Here are seven things Rubinstein suggests keeping in mind if you’ll be visiting someone with Alzheimer’s or dementia in the coming weeks:


Understand why you feel the way you do. There’s nothing joyous or merry about the fact that someone you love has a degenerative and ultimately fatal disease. So even though this is supposed to be “the most wonderful time of the year,” according to Rubinstein, it’s completely normal for you to feel sad, confused, worried, or even frustrated by the prospect of coming holiday gatherings.
“Especially if the diagnosis is fairly recent, family members and friends tend to feel some mixture of fear and dread as the season of celebration approaches,” she shares. “That’s because we know on some level that things have changed forever. We are losing the holiday experience and beloved traditions as we’ve always known them, so of course our emotions are going to take a hit. It’s very important to admit and articulate to yourself—as well as other family members—why you’re feeling uncharacteristically stressed and upset.”
Manage your expectations. We live in a society that’s inundated by Hallmark holiday images: families gathered happily around the menorah or Christmas tree, laughing around the dinner table, or singing favorite holiday songs. Even if you’ve somehow managed to achieve this type of complete holiday bliss in the past (which is unlikely), you need to know that this year will not be the same.


“Don’t set yourself up for disappointment by dwelling on the past,” Rubinstein advises. “Even if you have spoken to Dad recently and he sounds good, realize that celebrating with him will not be like old times. Alzheimer’s and dementia will dramatically and permanently change aspects of your father and his behavior. So trying to force him—and your family as a whole—into a pre-disease holiday template is like trying to fit the proverbial square peg into a round hole. While it might sound Scrooge-like, it’s wise to hope for the best while preparing yourself for the worst.”
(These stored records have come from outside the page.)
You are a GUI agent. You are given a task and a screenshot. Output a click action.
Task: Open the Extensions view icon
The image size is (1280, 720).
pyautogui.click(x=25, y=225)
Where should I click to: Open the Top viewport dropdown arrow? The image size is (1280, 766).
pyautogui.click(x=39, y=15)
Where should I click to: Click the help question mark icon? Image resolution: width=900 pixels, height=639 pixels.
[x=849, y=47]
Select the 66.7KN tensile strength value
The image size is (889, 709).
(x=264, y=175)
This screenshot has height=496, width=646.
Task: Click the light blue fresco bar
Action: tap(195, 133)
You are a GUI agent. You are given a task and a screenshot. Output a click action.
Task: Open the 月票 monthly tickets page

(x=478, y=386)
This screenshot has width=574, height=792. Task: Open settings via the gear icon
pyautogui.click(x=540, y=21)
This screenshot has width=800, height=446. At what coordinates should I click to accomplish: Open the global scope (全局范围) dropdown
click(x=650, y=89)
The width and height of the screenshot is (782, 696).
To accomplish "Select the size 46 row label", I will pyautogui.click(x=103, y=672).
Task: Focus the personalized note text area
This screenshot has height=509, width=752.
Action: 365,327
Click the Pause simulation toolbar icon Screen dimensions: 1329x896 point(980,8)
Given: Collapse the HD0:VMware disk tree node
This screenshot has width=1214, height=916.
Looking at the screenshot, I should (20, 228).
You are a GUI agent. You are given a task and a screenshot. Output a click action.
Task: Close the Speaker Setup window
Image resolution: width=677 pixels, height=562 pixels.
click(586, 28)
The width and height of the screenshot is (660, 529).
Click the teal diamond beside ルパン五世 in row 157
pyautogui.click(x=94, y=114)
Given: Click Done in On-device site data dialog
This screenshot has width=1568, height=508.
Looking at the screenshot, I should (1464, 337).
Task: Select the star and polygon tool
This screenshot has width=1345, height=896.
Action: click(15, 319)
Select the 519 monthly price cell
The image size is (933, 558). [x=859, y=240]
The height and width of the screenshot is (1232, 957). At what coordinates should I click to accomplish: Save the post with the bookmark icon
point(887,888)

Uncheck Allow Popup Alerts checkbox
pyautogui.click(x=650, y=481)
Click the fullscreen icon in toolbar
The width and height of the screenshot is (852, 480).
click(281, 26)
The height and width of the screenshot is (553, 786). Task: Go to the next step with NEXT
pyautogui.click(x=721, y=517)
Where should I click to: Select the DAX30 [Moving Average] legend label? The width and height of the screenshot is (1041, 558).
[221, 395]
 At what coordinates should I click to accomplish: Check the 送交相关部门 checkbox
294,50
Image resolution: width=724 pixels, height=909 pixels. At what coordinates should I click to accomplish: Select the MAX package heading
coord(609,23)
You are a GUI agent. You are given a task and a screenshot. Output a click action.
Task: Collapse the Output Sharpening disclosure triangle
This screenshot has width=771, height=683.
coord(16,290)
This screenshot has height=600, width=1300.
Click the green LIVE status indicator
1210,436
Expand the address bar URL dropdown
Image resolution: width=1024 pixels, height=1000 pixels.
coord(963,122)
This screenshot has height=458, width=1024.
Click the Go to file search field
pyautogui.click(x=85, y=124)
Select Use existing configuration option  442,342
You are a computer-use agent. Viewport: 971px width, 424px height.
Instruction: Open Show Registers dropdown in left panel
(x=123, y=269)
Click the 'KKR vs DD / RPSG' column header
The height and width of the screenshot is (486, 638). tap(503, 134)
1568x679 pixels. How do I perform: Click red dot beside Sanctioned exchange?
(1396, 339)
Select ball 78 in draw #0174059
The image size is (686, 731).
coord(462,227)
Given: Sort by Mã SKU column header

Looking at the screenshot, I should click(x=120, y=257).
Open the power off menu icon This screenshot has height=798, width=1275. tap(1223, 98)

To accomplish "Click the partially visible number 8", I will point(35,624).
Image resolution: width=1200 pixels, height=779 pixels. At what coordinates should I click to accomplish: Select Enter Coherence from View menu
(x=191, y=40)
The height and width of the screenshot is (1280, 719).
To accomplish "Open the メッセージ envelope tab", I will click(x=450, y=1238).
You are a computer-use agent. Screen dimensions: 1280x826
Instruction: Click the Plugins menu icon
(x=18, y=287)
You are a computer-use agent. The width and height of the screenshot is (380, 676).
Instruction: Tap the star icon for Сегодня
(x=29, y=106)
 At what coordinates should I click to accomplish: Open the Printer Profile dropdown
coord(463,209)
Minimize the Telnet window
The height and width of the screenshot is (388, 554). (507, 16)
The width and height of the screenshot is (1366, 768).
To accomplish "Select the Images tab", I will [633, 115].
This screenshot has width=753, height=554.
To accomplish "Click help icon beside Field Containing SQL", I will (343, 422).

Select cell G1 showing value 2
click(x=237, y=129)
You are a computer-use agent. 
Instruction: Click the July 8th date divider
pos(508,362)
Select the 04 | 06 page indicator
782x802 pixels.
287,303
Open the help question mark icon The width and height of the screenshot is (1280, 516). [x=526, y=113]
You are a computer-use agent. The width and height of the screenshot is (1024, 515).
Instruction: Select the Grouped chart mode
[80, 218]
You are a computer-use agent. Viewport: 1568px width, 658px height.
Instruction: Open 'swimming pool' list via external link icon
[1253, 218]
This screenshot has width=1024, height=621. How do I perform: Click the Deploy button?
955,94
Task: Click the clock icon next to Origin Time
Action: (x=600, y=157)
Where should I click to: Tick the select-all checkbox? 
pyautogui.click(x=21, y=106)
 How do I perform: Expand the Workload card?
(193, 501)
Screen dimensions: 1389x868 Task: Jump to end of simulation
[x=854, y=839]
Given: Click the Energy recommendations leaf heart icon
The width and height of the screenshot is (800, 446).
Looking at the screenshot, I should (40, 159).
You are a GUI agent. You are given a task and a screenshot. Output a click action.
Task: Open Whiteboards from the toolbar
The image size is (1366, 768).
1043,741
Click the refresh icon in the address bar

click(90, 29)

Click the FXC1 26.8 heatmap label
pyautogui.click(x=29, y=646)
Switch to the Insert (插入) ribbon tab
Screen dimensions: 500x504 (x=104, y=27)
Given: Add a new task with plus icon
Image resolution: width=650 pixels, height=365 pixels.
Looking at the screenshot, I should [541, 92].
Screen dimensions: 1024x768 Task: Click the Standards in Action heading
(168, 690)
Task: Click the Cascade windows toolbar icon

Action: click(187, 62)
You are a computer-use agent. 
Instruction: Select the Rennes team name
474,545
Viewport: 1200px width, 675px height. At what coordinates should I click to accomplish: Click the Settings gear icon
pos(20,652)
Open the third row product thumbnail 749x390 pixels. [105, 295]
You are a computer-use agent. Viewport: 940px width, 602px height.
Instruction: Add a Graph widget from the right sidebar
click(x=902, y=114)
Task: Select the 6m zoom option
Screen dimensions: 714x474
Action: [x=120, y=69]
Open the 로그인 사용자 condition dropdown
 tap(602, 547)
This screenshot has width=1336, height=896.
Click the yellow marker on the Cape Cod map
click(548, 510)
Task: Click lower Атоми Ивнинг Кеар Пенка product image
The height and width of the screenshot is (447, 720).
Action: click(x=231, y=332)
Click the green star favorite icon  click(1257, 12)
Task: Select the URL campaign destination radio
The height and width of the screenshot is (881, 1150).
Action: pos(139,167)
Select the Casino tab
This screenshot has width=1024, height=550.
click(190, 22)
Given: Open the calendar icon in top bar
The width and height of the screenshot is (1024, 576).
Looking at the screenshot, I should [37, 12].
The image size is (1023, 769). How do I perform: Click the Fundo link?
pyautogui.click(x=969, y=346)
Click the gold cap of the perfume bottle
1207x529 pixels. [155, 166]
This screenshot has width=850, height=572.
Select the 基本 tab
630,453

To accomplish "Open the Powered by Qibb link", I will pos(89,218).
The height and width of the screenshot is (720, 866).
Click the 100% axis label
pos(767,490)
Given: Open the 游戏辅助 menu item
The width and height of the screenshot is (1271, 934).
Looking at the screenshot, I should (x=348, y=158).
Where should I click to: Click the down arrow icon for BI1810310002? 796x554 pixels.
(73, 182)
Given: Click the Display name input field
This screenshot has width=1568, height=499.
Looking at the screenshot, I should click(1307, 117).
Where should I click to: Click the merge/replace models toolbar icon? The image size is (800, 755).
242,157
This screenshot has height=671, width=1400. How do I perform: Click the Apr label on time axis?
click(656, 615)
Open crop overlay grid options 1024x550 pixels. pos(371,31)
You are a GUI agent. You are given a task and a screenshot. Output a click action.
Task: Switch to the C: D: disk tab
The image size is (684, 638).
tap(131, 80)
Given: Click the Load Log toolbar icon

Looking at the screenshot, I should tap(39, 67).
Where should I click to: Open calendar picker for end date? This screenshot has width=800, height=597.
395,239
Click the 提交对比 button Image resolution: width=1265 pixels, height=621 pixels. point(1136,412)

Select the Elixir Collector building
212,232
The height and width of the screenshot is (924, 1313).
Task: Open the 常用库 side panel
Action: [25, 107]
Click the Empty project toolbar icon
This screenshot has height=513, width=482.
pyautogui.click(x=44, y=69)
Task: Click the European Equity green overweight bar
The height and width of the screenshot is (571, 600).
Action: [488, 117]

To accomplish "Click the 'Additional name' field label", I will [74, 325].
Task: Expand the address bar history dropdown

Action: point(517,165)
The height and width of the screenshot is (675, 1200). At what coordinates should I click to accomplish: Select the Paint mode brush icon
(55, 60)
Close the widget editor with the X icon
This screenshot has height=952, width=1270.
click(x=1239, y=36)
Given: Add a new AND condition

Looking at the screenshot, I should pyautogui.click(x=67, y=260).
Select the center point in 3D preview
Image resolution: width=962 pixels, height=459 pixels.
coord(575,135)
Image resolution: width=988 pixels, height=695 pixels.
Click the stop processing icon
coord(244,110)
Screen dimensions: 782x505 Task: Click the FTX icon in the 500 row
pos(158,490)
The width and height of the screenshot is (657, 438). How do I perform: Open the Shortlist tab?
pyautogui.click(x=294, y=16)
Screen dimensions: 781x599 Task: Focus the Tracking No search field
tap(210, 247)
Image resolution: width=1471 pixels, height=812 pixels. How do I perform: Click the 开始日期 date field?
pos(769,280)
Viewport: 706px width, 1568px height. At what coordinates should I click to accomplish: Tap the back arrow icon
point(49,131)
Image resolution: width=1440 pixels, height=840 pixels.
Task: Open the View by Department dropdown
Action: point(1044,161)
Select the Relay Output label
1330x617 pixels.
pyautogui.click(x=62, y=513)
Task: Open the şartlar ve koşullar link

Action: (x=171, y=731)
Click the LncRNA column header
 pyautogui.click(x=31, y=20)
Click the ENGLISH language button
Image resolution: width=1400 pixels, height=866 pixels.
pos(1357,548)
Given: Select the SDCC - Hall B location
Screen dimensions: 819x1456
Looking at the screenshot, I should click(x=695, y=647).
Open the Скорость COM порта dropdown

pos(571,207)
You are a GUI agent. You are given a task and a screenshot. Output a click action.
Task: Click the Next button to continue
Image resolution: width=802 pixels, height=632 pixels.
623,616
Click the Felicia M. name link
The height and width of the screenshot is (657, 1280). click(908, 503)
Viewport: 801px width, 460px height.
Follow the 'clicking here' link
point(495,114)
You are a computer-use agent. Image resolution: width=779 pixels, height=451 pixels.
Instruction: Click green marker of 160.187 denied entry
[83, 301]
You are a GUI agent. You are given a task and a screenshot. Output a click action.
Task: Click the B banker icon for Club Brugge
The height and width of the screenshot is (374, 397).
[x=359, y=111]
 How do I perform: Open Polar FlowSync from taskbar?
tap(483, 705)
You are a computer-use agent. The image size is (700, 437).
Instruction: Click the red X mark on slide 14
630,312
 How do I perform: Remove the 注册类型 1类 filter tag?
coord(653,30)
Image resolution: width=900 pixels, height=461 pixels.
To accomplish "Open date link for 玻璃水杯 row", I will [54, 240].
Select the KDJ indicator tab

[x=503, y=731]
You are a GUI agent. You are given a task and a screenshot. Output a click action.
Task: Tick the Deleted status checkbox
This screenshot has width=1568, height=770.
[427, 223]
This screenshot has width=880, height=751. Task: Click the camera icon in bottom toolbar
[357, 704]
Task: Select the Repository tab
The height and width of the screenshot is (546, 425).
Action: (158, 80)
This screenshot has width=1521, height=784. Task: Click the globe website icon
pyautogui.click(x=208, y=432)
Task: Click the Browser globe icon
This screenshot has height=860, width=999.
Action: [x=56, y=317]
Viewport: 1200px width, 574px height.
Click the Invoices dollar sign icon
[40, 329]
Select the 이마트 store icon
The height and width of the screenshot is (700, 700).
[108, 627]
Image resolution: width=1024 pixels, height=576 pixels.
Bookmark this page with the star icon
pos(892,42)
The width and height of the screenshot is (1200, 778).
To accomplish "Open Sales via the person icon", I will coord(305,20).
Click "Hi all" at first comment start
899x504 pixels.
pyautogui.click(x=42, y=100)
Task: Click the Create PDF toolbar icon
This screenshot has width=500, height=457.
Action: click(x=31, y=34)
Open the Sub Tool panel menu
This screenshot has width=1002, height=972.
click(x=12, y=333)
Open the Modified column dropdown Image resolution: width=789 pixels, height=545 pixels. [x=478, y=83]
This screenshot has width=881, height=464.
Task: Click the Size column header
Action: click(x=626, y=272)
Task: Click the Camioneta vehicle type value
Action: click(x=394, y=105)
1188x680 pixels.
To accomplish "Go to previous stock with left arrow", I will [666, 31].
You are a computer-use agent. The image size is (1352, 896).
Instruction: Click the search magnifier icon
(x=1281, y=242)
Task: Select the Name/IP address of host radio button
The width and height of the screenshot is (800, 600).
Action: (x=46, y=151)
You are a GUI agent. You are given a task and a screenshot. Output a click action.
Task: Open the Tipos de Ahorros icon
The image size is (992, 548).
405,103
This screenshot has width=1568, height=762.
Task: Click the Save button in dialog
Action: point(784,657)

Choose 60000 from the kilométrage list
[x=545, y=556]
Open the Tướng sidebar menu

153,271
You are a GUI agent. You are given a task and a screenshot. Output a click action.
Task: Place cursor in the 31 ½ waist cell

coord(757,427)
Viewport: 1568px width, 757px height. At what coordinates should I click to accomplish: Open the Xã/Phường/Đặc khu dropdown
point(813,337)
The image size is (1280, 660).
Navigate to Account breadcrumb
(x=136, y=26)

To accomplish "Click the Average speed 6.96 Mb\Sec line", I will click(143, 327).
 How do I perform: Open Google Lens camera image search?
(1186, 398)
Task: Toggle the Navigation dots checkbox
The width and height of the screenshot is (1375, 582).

Acknowledge the elephant in the room. For all families with a loved one suffering from Alzheimer’s or dementia (especially if that person is nearing or in the late stages of the disease), there is an 800-pound elephant standing in the middle of the room, right next to the stockings, garland, and snowglobes. What if Mom dies on Christmas or during Hanukkah? That’s the worst thing that could possibly happen—it would absolutely ruin this year, and it would attach bad memories to the holidays for the rest of our lives.
“I don’t doubt that the thought has occurred to you, and I bet that you feel guilty and selfish for considering it,” Rubinstein says. “You’re probably reluctant to express this worry to your family members for fear of being perceived as depressing or morbid. But the fact is, you have to deal with reality—a death on Christmas could happen. You don’t need to insert this dreadful ‘what-if’ into every conversation, but it might be helpful to discuss it with a few close loved ones. You might be surprised when they admit that they’ve been considering the same possibility.”